__Task to complete__
Pick out each line in the listing below that contains the word "This", and copy those lines.

Word and item position data:

# # # #

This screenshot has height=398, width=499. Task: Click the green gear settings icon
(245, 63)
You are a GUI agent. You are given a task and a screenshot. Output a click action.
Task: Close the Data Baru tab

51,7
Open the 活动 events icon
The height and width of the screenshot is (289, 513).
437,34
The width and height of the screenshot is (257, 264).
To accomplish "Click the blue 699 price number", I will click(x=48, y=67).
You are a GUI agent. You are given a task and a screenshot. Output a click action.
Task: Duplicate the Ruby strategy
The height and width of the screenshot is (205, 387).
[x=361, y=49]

# # # #

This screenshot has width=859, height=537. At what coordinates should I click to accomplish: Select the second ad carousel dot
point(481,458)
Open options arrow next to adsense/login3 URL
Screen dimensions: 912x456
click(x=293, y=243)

# # # #

__Result below__
This screenshot has height=398, width=499. Task: Click the green gear settings icon
This screenshot has width=859, height=537. At what coordinates should I click to accomplish: Select the second ad carousel dot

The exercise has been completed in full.